Charlie’s Magic Camera

My friend Charlie — excuse me, my brother Charlie — often sends me pictures that he takes with a certain camera. Either Charlie has a strange talent or there is something unusual about this camera. Maybe both. Yesterday he sent this picture of a dead salmon. I wrote and said:

“Okay, let’s face it, this is a magic camera. Dead salmon aren’t really that pretty.”

He replied that the salmon really did look like the picture.

Kindly note, dear reader, that gold light seems to be emanating from the salmon’s wounds. I thought, “The camera is adding some kind of posterization or over-saturation effect.”

But Charlie wrote, “The gold was very bright and truly gold.”

Charlie’s poems are like this too; gold light emanates from them, and other colors, and intangible things. Sometimes I think the knowledge that was in the second tree in the Garden of Eden, the one that Adam and Eve never got hold of, has somehow wound up in Charlie’s poems. I guess this sounds like excessive praise but it’s my opinion so I’m writing it down.

This poem is one of my favorites.

For more of Charlie’s pictures and poems, see his blog.

Salutations to the salmon, who swam him or herself to death in order to make more salmon. I thank you for letting us use your picture. You were very beautiful.

Photo by Charlie Hopkins and his magic camera.

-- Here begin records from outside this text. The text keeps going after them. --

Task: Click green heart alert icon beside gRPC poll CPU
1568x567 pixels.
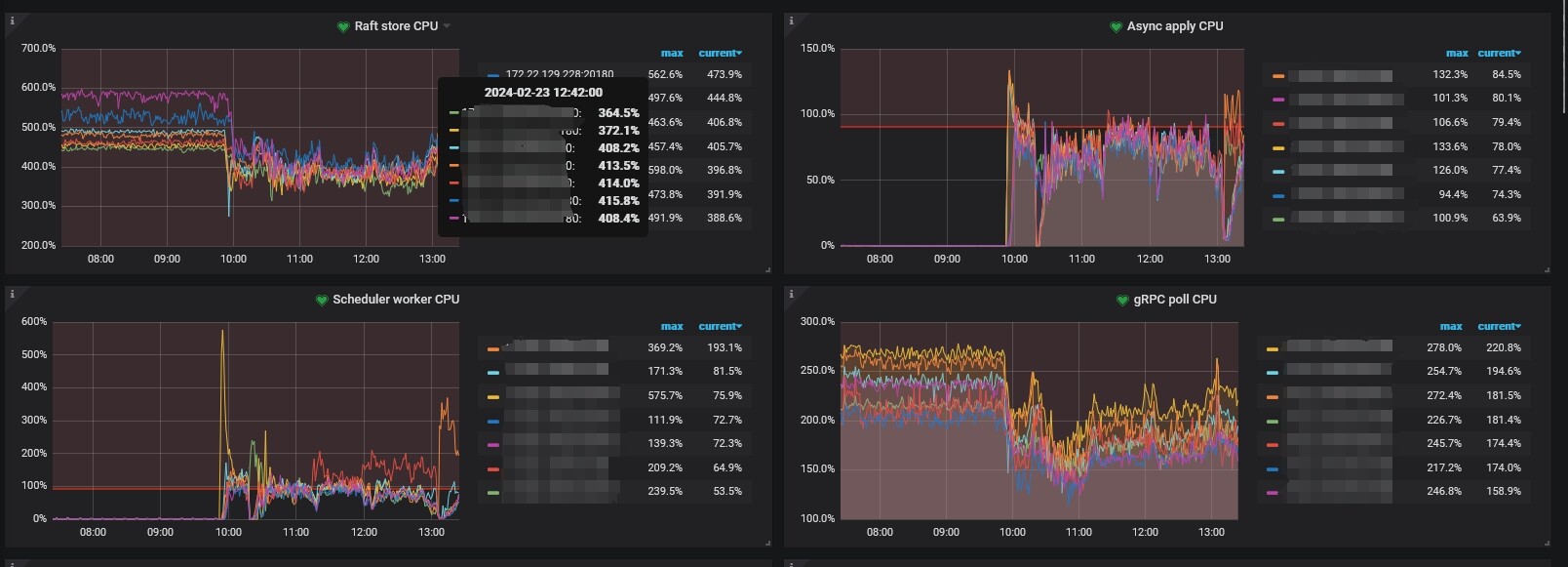Action: pos(1122,301)
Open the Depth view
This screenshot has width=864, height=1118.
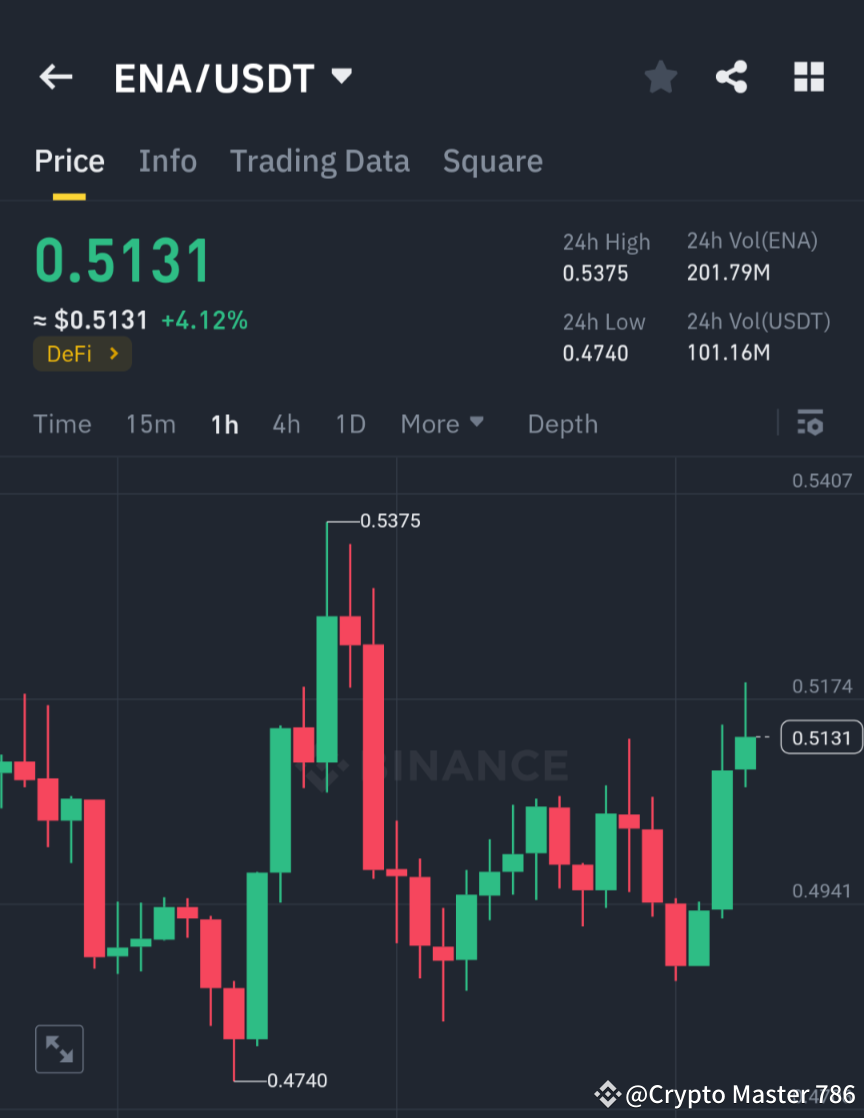562,424
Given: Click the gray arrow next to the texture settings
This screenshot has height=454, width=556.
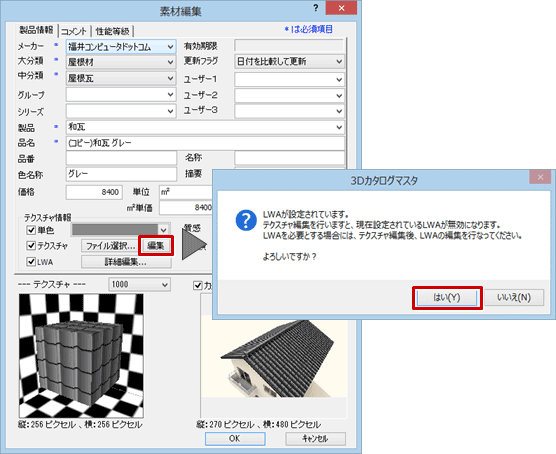Looking at the screenshot, I should pos(194,244).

3 thoughts on “Charlie’s Magic Camera

  1. Yesterday when I went back to the river, after a night and a day of heavy rains, the water level was four and a half feet higher than before. All the dead salmon had been washed away. I was there a long while but when I got up to leave, I saw a still living salmon barely moving on the edge of the water. I knelt down and put my hand on her back. She was so worn out she didn’t swim away, stayed there moving her tail fin just enough to stay where she was. So beautiful, lot of gold in the fins. So I said a prayer and left her there. It is truly humbling to see beings in nature letting go so quietly. Hope I’ll do 1/1000’s as well.

    Re the camera, certainly many of the colors in the photograph are more vivid than my worn out eyes could see, except the gold. The gold was startlingly gold.

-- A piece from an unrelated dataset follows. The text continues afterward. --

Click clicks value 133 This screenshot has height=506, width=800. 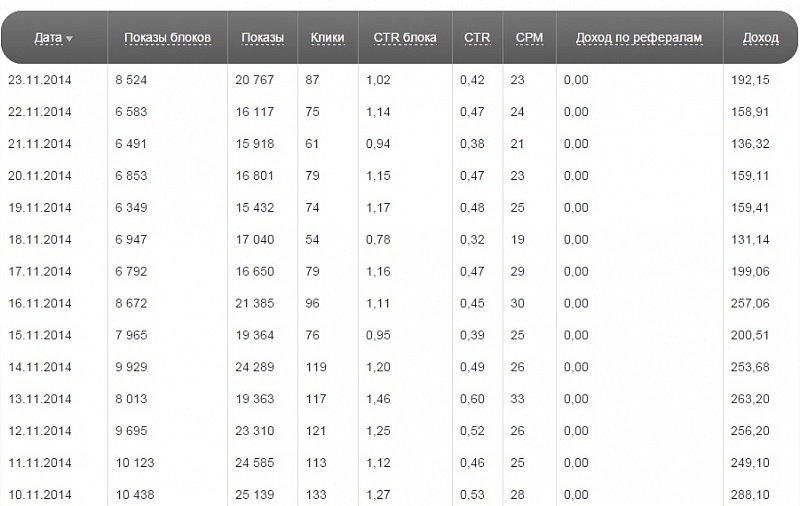click(x=316, y=494)
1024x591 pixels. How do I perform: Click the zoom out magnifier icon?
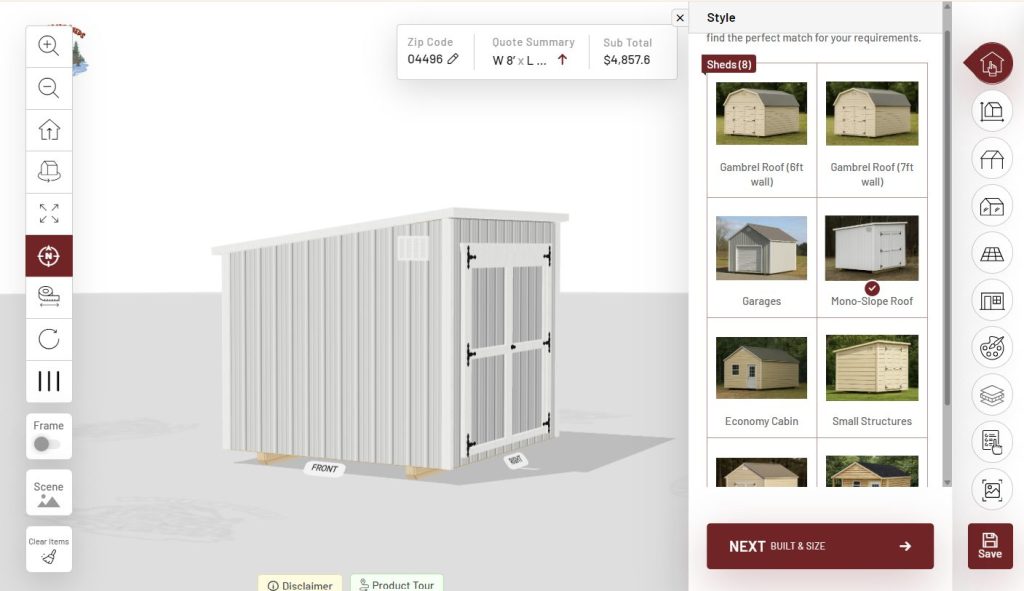[x=49, y=88]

  2. How can you tell she was female?

    I wonder if this instinct that drives them to swim until they die, operates through desire. A tremendous desire to return up river and make babies. They want it so badly that they pursue it even though it kills them. Desire is cruel.

    Do they lay eggs at this place in the river or are you seeing the ones that didn’t get far enough to lay eggs?

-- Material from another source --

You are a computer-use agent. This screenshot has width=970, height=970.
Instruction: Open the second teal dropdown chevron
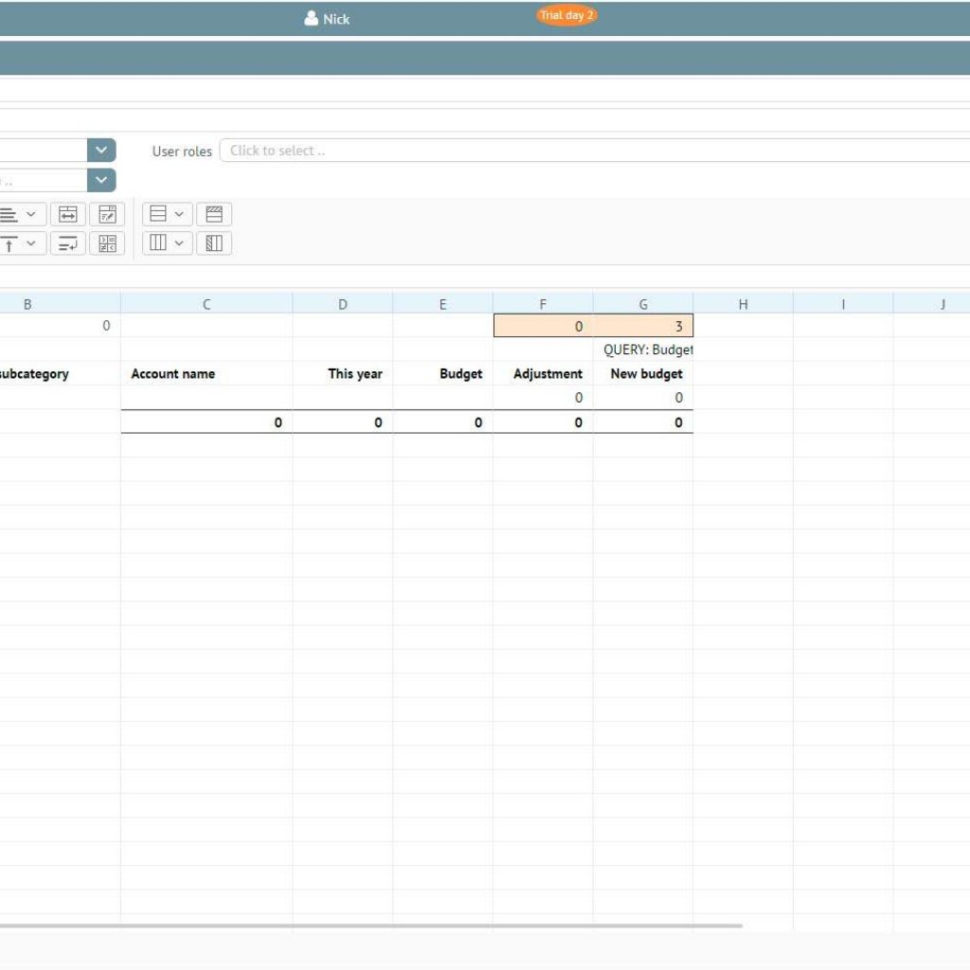coord(99,180)
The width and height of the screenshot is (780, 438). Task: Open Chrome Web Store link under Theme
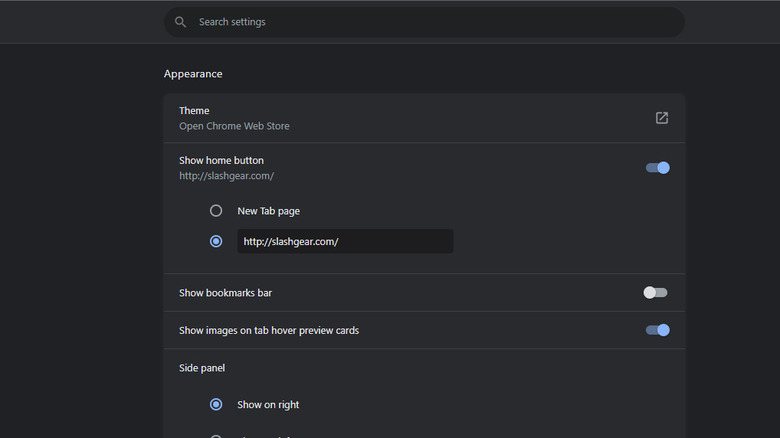click(234, 126)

  3. I am not an expert on salmon and decided she was a “she” by whim alone. The place on the White Salmon River where I walk and sit takes a bend and pools there. For 50 years or so there was a dam just above this spot so it was the end of the long river road for salmon. They spawned and died here for generations. Now the dam has been removed and the river returned to its wild status but a hundred or more salmon still come here to breed and die. I am humbled to bear witness to their sacrifice. I will never know what the wild salmon know. I can only feel what they help me feel at the end of Fall.